January 21st, 2016. This is the first date I can recall actively leaving all of my technological devices off for an entire 24-hour period. The date stands out because it was my 22nd birthday … and the 1-year anniversary of my cousin’s death.
Having a family member pass away — suddenly, and at such a young age (30) — can be a shock. Having a family member pass away on your birthday … well, how do you handle something like that? (Why is there no manual for life?) I spent the first few years — the first few anniversaries — not celebrating myself. It was particularly important for me to not do anything celebratory that first year, because it was so late at night when he passed that I didn’t find out until the next morning. I wanted the first anniversary to be a day for people to acknowledge him, not me.
How do you explain this to 200 Facebook friends (most of whom didn’t know him personally)? “Please don’t write on my wall this year, I’m not celebrating myself.” (I guess I could’ve done that actually — I got smart the next year and just hid my birthdate, and the year after I made it so people couldn’t write on my wall.) To top it off, I was living in the same house as my Grandmother that year, who would’ve tried to make a big deal about everything, and I just was not in the mood to listen to her at that point. So, the only thing I could think to do was to lock myself in the master bedroom with some food, a couple books, and some paper and pencils. My laptop and my phone were turned off for the entire day (I think I warned a few family members the day before), and I spent the time being productive.

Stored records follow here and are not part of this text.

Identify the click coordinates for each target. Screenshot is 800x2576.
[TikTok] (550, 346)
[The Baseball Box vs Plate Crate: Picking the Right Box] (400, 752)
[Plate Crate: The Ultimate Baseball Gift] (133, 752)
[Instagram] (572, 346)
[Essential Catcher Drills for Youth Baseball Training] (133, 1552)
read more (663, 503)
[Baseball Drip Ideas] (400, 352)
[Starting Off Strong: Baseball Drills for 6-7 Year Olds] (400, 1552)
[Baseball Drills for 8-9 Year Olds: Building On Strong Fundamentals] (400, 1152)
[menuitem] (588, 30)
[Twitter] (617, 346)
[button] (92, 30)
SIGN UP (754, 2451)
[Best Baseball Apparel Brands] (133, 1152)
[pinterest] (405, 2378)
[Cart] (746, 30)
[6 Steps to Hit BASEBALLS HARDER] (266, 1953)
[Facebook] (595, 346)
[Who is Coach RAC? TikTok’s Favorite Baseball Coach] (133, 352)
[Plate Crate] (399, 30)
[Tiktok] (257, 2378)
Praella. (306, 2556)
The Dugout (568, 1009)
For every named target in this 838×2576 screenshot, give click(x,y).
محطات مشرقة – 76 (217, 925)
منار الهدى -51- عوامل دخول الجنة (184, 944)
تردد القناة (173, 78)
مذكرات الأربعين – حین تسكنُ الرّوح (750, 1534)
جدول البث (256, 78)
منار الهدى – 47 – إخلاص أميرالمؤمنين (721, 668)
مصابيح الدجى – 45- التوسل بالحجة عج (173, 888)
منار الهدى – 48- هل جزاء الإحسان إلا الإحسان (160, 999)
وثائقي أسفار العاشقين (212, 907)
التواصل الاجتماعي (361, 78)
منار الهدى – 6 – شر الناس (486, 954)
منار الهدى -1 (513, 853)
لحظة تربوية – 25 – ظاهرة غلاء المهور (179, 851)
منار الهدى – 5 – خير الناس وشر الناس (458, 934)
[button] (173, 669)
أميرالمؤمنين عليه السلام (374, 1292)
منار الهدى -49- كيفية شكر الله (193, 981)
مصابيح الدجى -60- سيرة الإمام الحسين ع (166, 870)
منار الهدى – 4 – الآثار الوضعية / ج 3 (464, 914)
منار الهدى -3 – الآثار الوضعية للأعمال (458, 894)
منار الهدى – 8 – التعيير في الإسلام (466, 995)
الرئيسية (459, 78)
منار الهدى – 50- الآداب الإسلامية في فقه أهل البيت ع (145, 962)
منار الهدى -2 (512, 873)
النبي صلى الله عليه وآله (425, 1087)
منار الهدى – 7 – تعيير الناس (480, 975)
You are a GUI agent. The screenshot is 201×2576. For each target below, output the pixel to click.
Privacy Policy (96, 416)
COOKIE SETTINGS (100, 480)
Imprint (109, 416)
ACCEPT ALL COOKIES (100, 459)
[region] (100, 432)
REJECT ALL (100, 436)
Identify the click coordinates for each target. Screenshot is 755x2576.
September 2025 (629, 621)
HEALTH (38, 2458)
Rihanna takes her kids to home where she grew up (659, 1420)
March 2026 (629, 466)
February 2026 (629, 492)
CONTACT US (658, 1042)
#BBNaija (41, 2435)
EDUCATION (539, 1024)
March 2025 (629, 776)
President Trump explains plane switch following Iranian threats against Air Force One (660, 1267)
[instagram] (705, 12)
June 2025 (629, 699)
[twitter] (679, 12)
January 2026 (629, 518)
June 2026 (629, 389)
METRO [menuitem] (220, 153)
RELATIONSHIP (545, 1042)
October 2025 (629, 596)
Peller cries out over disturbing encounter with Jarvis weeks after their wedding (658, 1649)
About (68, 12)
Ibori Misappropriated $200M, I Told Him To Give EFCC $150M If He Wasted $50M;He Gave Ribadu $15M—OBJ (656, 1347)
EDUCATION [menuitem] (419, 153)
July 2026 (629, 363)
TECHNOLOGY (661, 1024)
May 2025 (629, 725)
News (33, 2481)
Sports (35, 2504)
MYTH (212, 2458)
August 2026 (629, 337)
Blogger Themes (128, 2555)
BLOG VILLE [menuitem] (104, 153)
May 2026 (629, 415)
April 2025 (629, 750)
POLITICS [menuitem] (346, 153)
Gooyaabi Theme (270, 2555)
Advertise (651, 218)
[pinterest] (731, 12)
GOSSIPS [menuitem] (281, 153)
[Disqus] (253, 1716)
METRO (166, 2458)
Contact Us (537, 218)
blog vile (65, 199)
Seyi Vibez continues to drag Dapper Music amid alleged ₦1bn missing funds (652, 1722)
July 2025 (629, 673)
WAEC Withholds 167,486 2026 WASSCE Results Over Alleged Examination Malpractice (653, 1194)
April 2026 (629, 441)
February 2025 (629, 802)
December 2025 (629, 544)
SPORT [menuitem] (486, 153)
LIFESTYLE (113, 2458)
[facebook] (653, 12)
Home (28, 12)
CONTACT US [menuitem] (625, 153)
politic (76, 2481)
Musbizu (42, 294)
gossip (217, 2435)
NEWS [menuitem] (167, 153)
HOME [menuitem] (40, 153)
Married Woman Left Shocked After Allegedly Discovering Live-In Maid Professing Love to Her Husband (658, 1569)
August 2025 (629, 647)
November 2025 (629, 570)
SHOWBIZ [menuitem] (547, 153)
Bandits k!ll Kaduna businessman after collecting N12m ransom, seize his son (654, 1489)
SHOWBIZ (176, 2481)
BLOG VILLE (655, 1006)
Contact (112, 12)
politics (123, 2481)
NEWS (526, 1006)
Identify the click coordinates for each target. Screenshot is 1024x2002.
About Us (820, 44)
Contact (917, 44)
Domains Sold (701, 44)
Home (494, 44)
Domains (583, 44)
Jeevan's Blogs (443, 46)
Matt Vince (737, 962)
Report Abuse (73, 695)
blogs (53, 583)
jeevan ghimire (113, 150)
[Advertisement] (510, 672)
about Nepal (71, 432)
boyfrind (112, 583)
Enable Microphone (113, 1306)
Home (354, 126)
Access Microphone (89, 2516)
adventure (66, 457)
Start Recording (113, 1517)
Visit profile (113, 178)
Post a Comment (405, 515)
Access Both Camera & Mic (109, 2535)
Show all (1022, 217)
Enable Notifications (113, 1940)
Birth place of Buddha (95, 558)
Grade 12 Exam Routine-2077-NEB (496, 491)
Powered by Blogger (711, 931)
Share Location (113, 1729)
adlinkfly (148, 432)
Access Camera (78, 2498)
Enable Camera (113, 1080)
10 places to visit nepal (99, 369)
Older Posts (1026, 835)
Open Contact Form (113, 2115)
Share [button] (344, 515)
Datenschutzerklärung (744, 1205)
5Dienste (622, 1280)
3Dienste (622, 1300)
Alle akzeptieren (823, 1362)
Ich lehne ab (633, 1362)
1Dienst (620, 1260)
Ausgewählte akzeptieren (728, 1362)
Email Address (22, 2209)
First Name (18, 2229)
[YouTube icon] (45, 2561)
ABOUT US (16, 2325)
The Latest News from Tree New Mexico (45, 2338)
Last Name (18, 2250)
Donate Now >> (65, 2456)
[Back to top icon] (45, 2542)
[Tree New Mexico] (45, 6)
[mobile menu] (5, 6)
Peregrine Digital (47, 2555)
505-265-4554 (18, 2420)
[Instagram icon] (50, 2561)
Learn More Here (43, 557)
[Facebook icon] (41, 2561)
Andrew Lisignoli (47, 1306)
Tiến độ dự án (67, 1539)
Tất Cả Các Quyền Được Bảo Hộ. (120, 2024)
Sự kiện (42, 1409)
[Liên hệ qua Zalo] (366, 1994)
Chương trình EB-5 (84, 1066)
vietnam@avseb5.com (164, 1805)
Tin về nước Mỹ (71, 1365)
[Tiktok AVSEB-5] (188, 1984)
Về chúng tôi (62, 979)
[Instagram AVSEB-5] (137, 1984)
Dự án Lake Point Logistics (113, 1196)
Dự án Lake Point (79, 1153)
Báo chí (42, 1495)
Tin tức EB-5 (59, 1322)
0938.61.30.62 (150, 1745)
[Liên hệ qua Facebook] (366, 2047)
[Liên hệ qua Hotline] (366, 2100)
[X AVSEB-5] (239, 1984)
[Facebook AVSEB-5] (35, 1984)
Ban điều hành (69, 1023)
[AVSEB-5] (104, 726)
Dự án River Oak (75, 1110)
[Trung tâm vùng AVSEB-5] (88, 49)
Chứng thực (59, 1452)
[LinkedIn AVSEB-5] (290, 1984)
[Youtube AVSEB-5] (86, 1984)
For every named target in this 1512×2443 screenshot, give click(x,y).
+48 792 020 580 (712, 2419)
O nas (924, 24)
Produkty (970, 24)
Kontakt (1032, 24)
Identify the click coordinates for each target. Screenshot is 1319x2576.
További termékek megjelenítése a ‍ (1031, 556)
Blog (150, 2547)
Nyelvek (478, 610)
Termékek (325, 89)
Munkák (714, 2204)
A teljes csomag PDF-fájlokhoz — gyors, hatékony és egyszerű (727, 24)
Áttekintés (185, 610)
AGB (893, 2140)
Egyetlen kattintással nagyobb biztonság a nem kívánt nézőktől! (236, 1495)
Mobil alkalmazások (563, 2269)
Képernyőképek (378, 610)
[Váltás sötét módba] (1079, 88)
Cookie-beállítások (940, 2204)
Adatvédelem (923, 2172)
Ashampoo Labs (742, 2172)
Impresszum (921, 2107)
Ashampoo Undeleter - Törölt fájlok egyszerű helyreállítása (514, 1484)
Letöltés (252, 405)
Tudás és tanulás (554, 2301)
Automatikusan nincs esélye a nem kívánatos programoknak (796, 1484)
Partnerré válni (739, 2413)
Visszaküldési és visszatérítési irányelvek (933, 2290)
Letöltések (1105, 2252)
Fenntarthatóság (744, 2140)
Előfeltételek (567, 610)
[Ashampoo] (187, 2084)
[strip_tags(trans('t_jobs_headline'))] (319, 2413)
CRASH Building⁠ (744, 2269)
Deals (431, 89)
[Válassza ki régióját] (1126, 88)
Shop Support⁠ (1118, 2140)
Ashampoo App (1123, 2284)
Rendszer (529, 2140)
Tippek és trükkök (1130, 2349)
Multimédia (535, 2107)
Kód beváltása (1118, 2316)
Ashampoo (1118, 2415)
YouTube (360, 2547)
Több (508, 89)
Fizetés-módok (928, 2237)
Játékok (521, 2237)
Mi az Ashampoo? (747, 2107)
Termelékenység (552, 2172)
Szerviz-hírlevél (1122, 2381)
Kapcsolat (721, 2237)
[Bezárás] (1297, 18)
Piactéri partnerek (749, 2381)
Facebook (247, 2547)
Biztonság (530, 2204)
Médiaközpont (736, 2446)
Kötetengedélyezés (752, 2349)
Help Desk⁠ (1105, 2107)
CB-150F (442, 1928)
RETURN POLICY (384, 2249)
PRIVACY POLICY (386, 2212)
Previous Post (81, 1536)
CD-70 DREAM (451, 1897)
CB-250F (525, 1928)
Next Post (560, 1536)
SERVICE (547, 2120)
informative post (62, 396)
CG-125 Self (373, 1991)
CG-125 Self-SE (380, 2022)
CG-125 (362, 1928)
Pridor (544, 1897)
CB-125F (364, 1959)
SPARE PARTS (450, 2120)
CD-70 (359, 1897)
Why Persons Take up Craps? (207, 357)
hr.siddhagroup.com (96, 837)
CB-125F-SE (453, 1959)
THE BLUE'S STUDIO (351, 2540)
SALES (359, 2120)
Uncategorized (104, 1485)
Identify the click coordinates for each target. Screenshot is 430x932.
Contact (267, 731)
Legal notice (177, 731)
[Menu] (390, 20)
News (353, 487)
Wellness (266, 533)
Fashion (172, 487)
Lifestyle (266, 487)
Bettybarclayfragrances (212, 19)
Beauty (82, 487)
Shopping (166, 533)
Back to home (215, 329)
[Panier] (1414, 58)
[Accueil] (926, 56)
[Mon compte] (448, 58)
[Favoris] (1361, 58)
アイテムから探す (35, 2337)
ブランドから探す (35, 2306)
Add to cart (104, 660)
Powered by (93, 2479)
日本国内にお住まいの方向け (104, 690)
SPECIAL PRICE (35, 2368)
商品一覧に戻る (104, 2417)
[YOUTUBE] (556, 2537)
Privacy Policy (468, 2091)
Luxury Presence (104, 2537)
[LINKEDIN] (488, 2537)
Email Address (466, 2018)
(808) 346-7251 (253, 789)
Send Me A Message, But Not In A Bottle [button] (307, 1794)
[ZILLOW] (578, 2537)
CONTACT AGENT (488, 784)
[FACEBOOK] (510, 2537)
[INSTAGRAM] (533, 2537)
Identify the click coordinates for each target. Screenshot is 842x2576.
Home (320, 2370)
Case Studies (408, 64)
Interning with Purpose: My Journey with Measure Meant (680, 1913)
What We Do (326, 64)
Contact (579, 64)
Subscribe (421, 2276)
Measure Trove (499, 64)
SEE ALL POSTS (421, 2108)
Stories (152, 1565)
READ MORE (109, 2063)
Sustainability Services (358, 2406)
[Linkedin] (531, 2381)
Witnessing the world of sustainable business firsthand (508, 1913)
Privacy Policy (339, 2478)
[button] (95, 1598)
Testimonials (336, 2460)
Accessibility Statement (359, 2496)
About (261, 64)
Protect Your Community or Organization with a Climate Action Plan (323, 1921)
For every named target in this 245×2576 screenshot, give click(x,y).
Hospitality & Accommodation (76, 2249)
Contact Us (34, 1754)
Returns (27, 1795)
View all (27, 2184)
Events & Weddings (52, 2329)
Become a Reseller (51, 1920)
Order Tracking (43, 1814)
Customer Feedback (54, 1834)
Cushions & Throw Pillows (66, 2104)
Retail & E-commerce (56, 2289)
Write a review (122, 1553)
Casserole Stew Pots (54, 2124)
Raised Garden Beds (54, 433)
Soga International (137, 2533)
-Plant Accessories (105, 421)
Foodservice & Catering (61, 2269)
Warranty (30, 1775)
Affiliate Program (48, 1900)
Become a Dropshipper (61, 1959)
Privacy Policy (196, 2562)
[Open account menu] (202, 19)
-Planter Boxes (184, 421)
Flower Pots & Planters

Of course, I shed quite a few tears for my cousin … but I knew I couldn’t uncontrollably sob all day. (Anyone else experience the aftermath of hours of uncontrollable sobs? Puffy aching eyes, massive headaches …) I also knew that he wouldn’t have wanted me to spend all day in mourning. So the majority of my day was spent trying to honour him, by using this distraction-free time to hone my craft (writing).
I’ll be honest and say I haven’t done this as often as I should, but in the past four years I have had a few more technology-free days, spending morning to evening with a book and journal. It wasn’t until this year though, through my journey to design a daily creative lifestyle, that I learned why these days are important.
According to Liz Dean, author of How to Be Creative: Rediscover Your Creativity and Live the Life You Truly Want, we need “mild, intermittent boredom” in order to be creative. “Boredom allows you to be yourself in a more relaxed, quietly creative mode. Reducing stimulus to our brain allows us to recharge.” In other words, stepping away from technology gives us to space to self-entertain, or to be mindful and aware of the world around us. (There is a four-page section of this book titled “The Art of (Good) Boredom”; this is just a sneak peek!)
I learned early on in my life how to amuse myself … or so I thought. I recognize now, as I’ve gotten older, that social media is not always a great form of entertainment, and really it’s not me amusing myself but rather me seeking out external distractions.
I do still have plenty of (technology-free) self-entertainment experience though — being on my own, alone with nothing but my thoughts, and not needing to rely on human contact to bring me excitement. The piece about boredom allowing you to be yourself completely resonates with me; some days, it only takes a minute of ennui before my mind starts to wander, or something catches my eye. The next thing I know, I’m hours into a new project, in the zone and (sometimes) forgetting to take food breaks. When I’m creating, I return to my child-like state, not caring about anything other than my project, and just simply happy with life.
By taking myself away from the laptop, shutting off my handheld devices, and ignoring the world around me, I create an atmosphere where I’m constantly asking myself “what’s next”. This is one of my favourite feelings in the world — it’s unknown, but it’s not a scary unknown. It’s mysterious, and exciting (once you get past the mild boredom), and I encourage everyone to try a 24-hour cleanse from technology, just once … just to see what happens, to see what creation can come about in a day.